----- SOURCE INFORMATION

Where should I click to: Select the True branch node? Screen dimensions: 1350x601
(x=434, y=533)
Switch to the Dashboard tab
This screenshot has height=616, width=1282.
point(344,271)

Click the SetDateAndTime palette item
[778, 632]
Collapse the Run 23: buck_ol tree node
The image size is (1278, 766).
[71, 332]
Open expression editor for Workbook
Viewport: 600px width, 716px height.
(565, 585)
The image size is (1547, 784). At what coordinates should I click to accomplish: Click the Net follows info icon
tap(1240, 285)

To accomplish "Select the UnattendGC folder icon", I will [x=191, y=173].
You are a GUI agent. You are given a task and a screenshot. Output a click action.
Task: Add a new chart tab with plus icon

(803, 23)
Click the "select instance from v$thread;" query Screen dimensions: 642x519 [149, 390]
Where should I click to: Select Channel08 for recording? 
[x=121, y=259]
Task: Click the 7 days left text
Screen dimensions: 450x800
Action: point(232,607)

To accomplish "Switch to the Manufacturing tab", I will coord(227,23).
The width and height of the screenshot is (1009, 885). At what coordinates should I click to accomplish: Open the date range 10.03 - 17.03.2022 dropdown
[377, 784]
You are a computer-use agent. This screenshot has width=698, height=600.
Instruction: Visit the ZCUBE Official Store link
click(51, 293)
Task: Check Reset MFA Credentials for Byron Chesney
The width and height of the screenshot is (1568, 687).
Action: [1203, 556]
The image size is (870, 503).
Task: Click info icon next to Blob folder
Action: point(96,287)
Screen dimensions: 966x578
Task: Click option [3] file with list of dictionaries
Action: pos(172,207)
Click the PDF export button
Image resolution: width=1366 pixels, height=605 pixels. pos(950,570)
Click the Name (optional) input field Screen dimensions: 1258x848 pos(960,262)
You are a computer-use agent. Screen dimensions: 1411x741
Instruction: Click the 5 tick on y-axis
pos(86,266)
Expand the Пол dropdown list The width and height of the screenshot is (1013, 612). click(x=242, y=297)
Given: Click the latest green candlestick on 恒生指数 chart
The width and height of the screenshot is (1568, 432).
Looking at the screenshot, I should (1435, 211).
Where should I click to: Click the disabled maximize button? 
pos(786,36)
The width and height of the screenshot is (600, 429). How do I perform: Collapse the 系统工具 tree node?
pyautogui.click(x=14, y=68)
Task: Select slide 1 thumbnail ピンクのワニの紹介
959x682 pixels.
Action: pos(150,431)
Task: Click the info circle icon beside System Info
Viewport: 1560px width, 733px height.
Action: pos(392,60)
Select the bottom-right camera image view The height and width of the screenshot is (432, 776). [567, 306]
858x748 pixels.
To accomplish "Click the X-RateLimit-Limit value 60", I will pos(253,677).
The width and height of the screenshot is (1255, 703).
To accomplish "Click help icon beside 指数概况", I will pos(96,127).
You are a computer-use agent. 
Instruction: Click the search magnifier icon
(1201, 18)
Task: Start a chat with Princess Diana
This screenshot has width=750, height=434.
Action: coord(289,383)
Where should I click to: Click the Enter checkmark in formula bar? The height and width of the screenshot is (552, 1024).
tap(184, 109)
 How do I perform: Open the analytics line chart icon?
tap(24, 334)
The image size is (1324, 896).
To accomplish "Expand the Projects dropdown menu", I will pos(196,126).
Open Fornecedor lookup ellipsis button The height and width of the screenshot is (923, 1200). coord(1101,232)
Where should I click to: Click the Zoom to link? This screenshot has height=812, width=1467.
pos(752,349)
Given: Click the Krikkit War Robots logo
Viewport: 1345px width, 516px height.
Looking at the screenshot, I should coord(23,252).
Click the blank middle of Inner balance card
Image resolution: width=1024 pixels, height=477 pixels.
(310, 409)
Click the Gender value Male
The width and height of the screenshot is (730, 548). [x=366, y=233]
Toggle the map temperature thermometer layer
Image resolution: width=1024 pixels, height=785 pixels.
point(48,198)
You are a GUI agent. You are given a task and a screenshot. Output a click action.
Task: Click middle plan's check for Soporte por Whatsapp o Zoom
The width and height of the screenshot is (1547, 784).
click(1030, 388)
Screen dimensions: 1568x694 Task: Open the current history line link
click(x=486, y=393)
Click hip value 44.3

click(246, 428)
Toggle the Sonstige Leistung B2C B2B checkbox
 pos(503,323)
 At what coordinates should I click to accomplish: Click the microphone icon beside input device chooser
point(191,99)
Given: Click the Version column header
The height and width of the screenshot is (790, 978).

----------

WHAT IS REQUIRED =>
Keep to the lines from the one containing "Image resolution: width=1024 pixels, height=785" to the end of the entries above, and retype them exactly.

OUTPUT OF THE EXERCISE =>
Image resolution: width=1024 pixels, height=785 pixels.
point(48,198)
You are a GUI agent. You are given a task and a screenshot. Output a click action.
Task: Click middle plan's check for Soporte por Whatsapp o Zoom
The width and height of the screenshot is (1547, 784).
click(1030, 388)
Screen dimensions: 1568x694 Task: Open the current history line link
click(x=486, y=393)
Click hip value 44.3

click(246, 428)
Toggle the Sonstige Leistung B2C B2B checkbox
 pos(503,323)
 At what coordinates should I click to accomplish: Click the microphone icon beside input device chooser
point(191,99)
Given: Click the Version column header
The height and width of the screenshot is (790, 978).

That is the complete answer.